In patients with Parkinson’s disease, non-motor symptoms, including fatigue, depressed mood, and autonomic instability, are most closely and independently associated with reported insomnia [86]. Disrupted sleep, early morning awakenings, and non-restorative sleep are the most common insomnia symptoms in Parkinson’s patients [87]. Therefore, at times, patients may be on two or more psychoactive mediations that may cause sedation. For example, a patient may be on levodopa/carbidopa therapy and/or an anticholinergic drug, but still complain of difficulty sleeping. In this instance using a short-acting BZA or non-BzRA could be beneficial and improve quality of life for the patient. As with the use of any controlled substance, the ongoing screening for aberrant behavior, monitoring of treatment compliance, documentation of medical necessity, and the adjustment of treatment to clinical changes are essential [88].

Scales

Ford Insomnia in Response to Stress Test

FIRST (Ford Insomnia in Response to Stress Test) is a self-reported measure that may help at predicting initial onset insomnia in individuals without history of insomnia or depression. It consists of questions such as: (1) “In the past year, have you experienced difficulty falling asleep and/or staying asleep?” (2) On average, how long does it take you to fall back asleep after waking up (during the past month)?” and (3) “To what extent do you consider your sleep problem to interfere with your daily functioning (e.g. daytime fatigue, ability to function at work/daily chores, concentration, memory, mood, etc.)?” [89].
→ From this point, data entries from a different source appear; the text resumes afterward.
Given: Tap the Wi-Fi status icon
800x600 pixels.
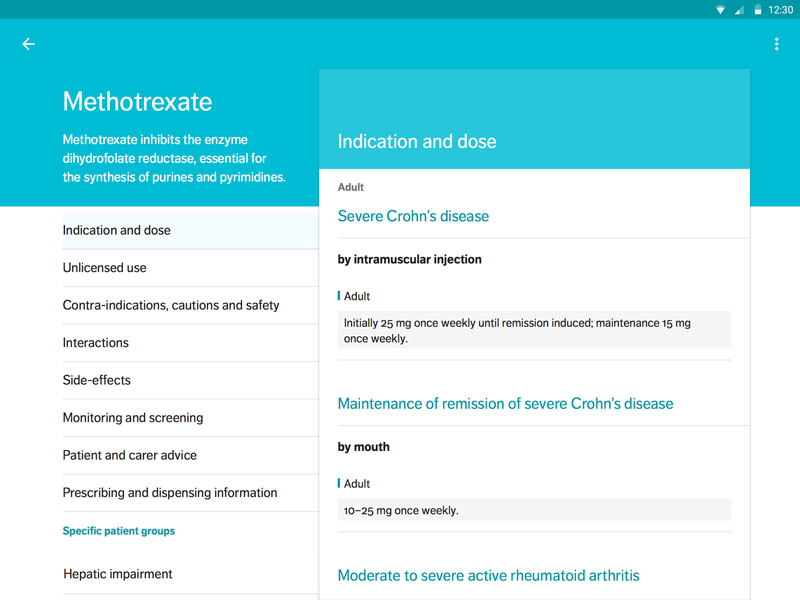Looking at the screenshot, I should click(x=720, y=10).

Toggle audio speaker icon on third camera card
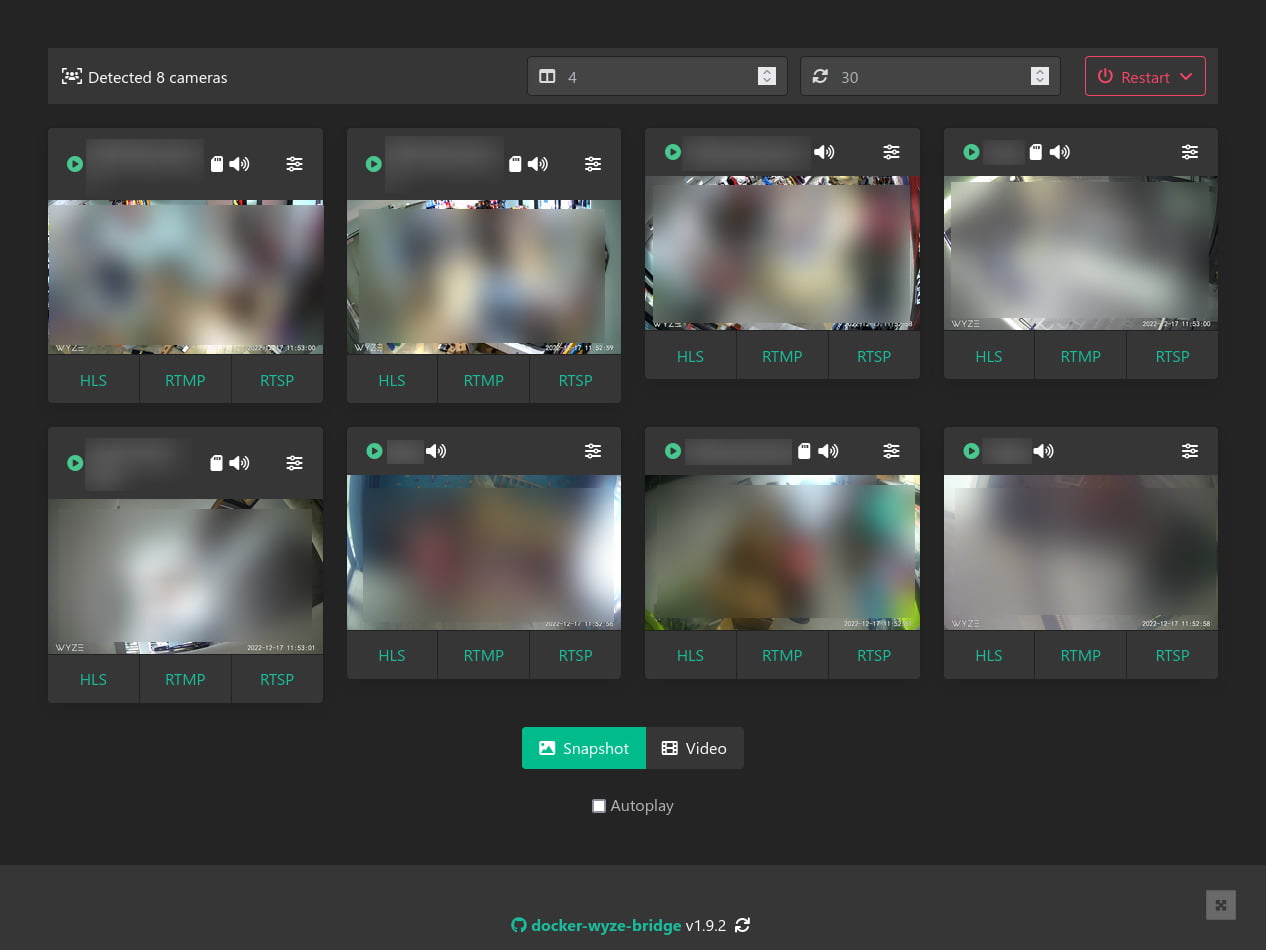pyautogui.click(x=824, y=152)
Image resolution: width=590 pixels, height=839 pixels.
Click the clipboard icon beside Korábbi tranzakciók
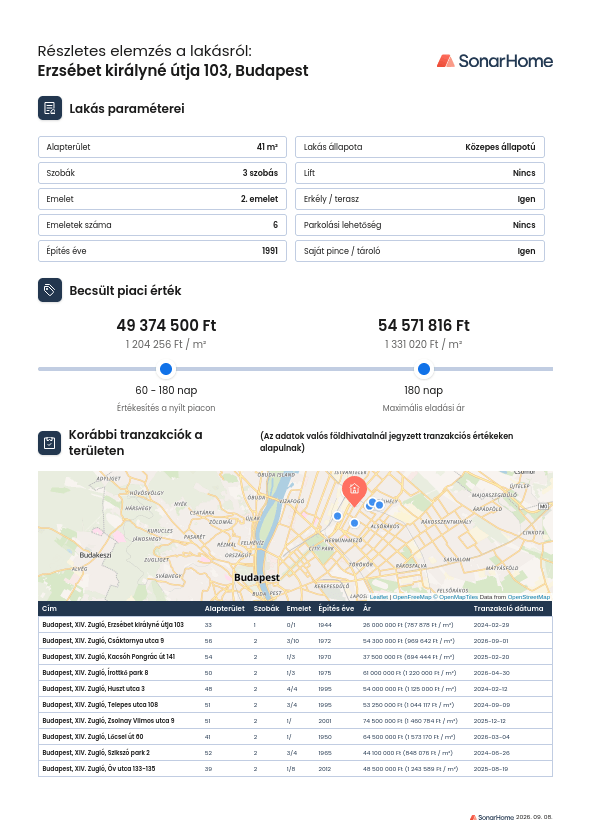coord(50,443)
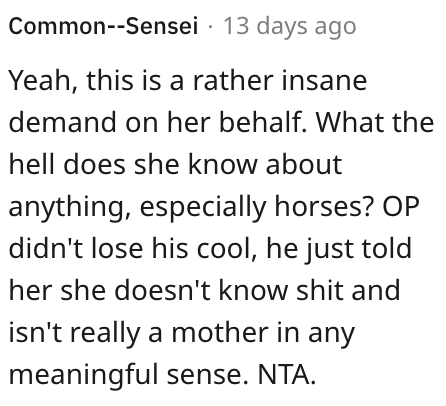This screenshot has height=406, width=446.
Task: Select the word 'shit' in the comment
Action: [317, 290]
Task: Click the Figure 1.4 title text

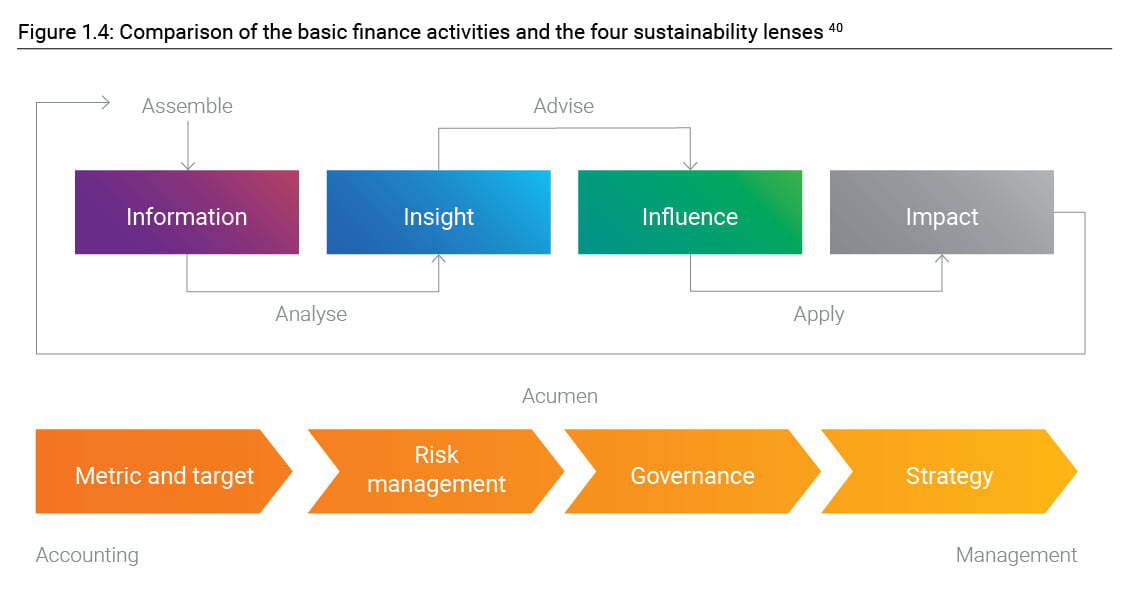Action: click(x=421, y=32)
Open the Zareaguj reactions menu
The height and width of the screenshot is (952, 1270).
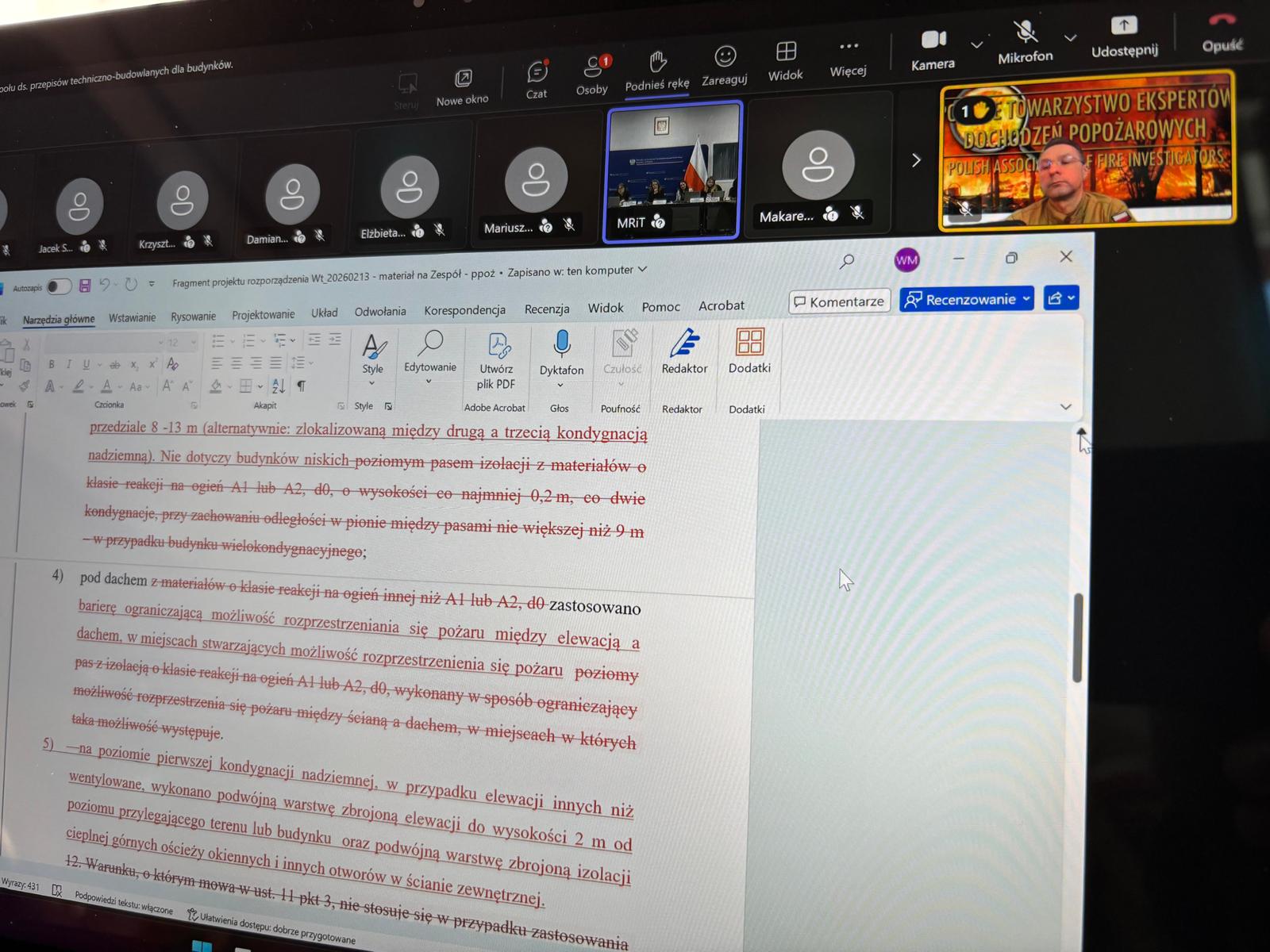(x=725, y=57)
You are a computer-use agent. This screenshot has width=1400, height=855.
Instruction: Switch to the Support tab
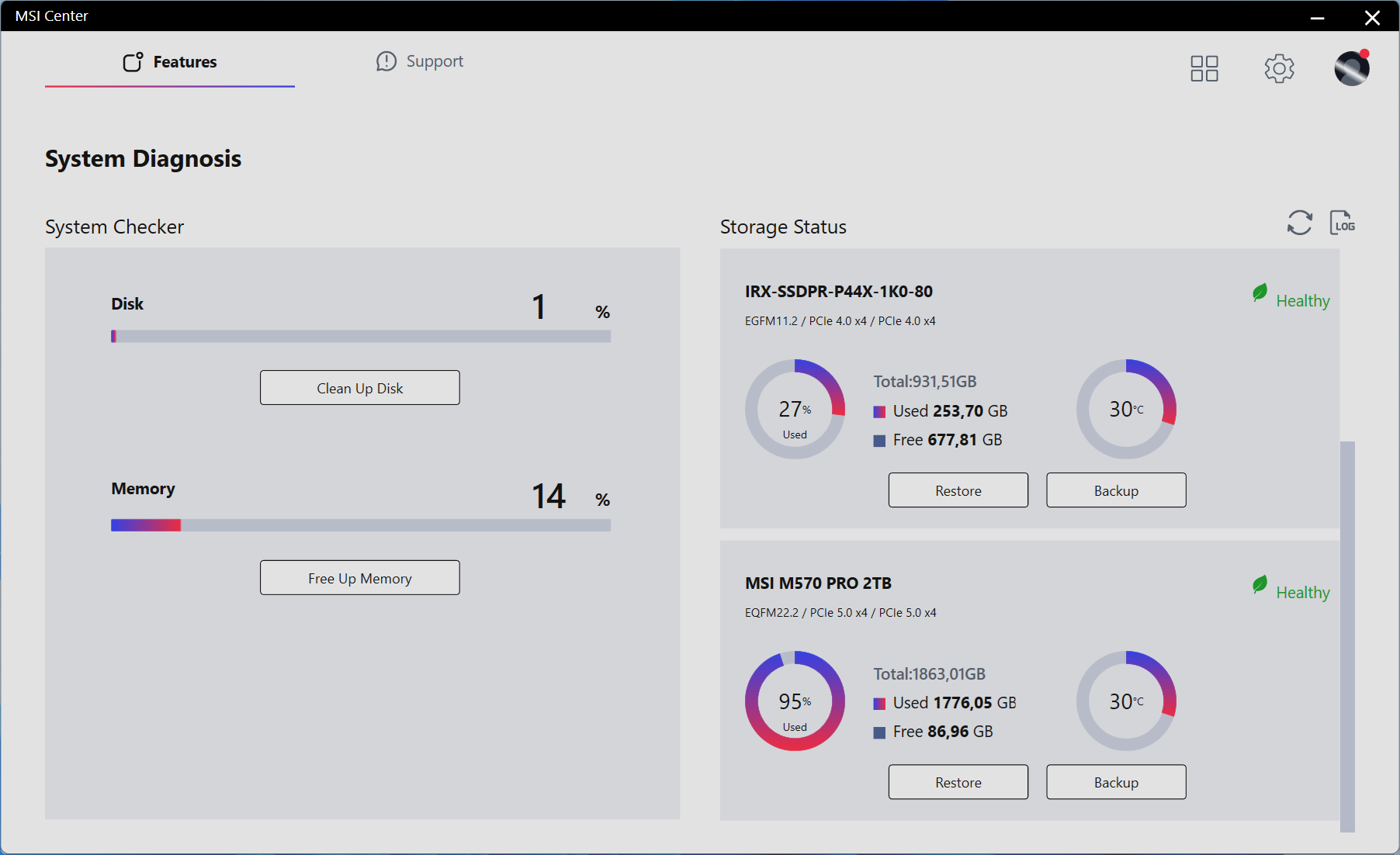[x=420, y=61]
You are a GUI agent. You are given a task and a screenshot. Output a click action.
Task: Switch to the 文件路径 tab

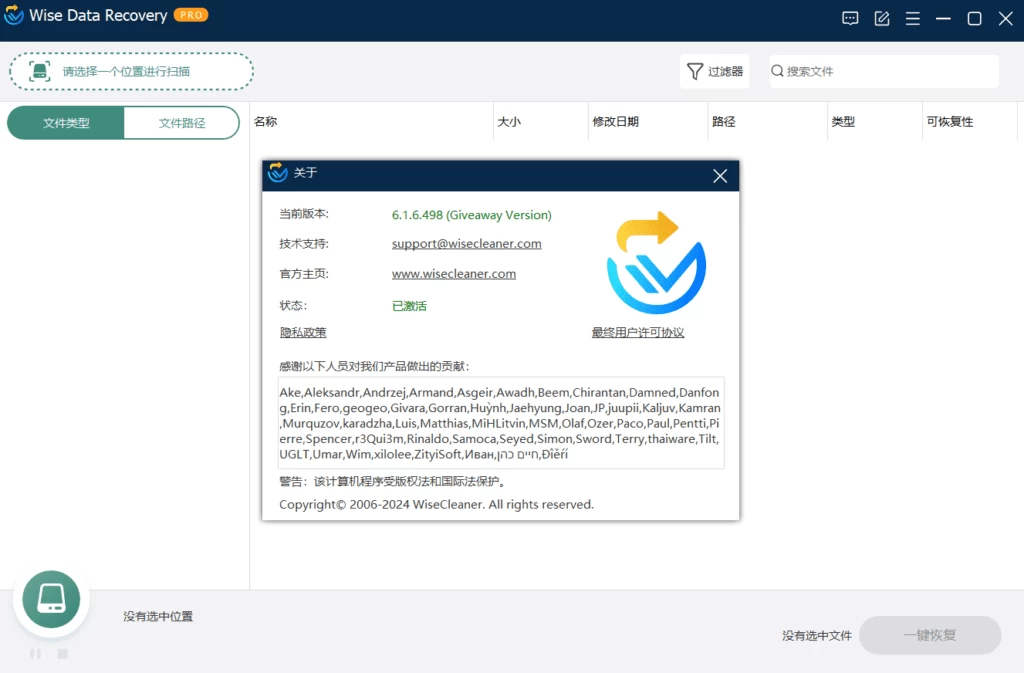tap(181, 123)
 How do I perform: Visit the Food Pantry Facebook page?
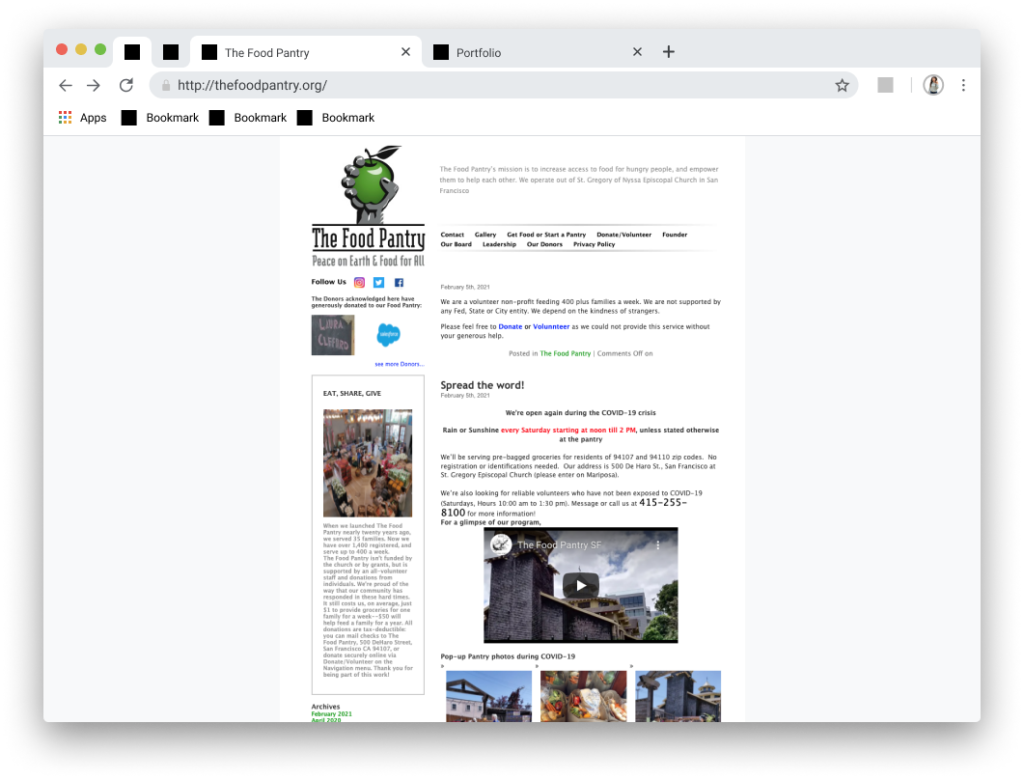coord(399,283)
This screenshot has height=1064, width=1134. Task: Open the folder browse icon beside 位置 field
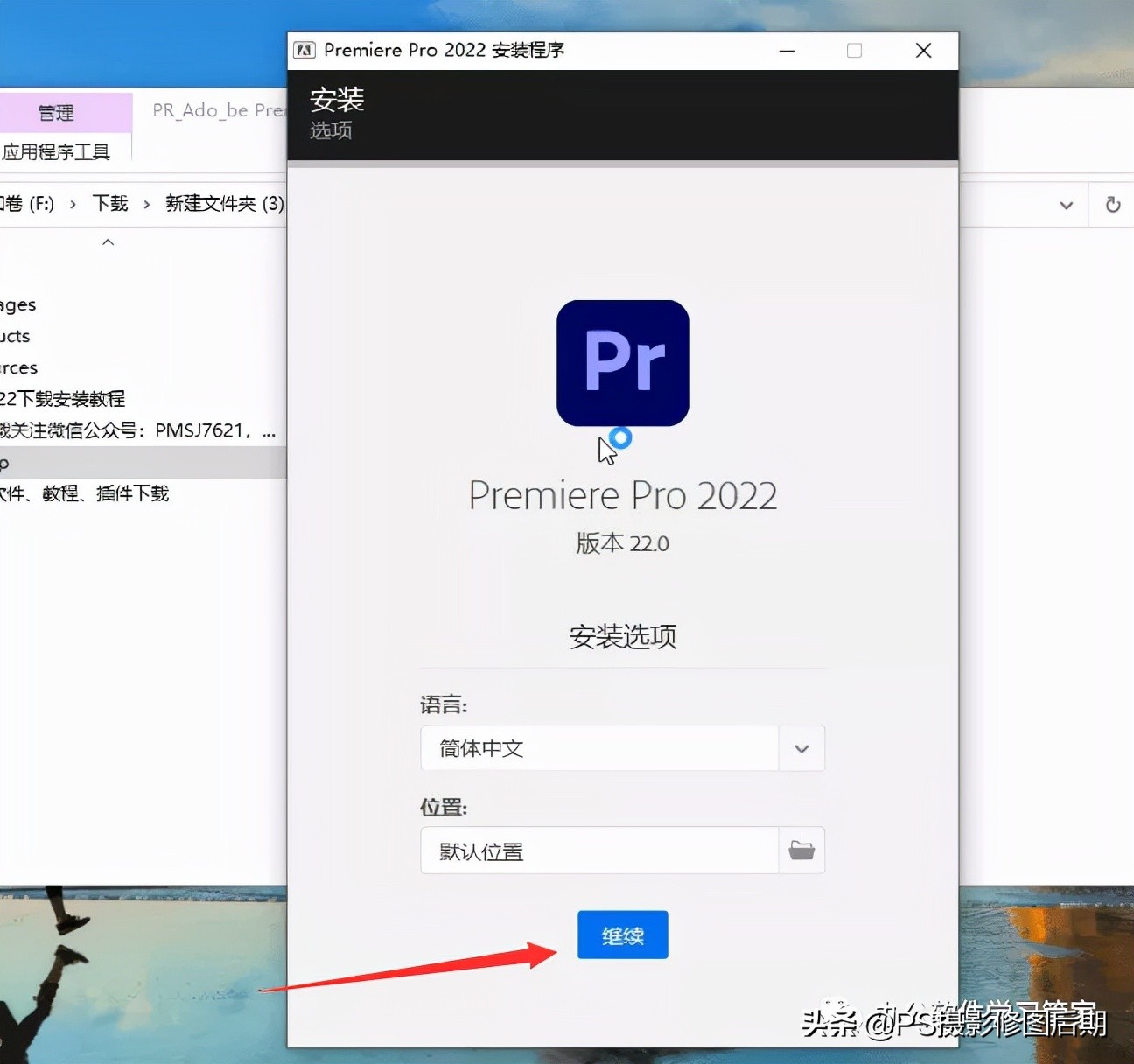pos(802,850)
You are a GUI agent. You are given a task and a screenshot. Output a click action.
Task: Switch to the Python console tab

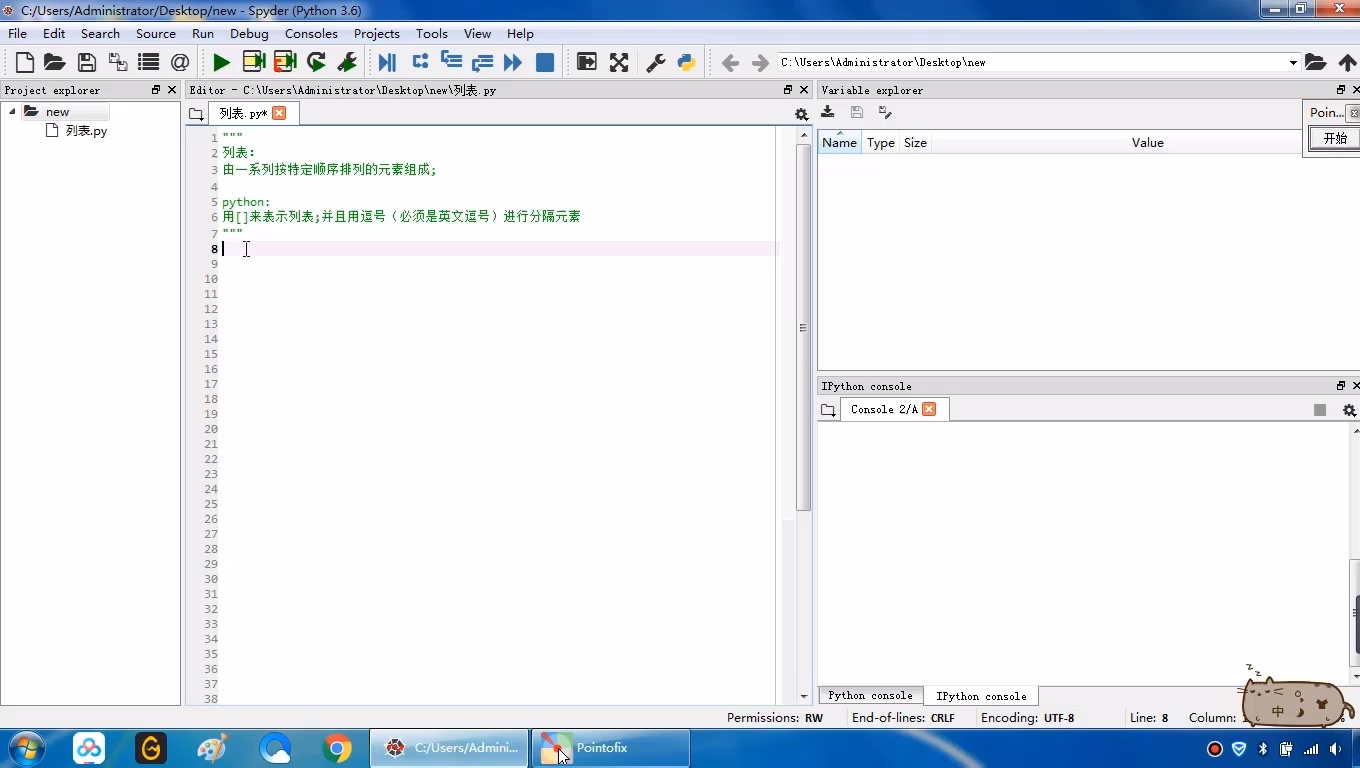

The Pittsburgh Sleep Quality Index (PSQI) is a self-rated questionnaire which assesses sleep quality and disturbances over a 1-month time interval. There are 19 individual items that measure 7 components of sleep: subjective sleep quality, sleep latency, sleep duration, habitual sleep efficiency, sleep disturbances, use of sleeping medication , and daytime dysfunction. The higher the score indicates greater sleep dysfunction [90].

Conclusion

Pharmacologic treatment of sleeplessness continues to increase with the formal diagnosis of insomnia, suggesting that life problems are being treated with medication solutions, without benefit of formal complaint or diagnosis [91]. This can lead to patients being on multiple hypnotics and or sedatives. We as clinicians, with the aid of self-assessment tools, should be able to screen more efficiently for patients with insomnia. With more accurate delineation of symptoms, we will be able to tailor better treatment options for patients. Good sleep hygiene and the possibility of CBT-I treatment should always be recommended.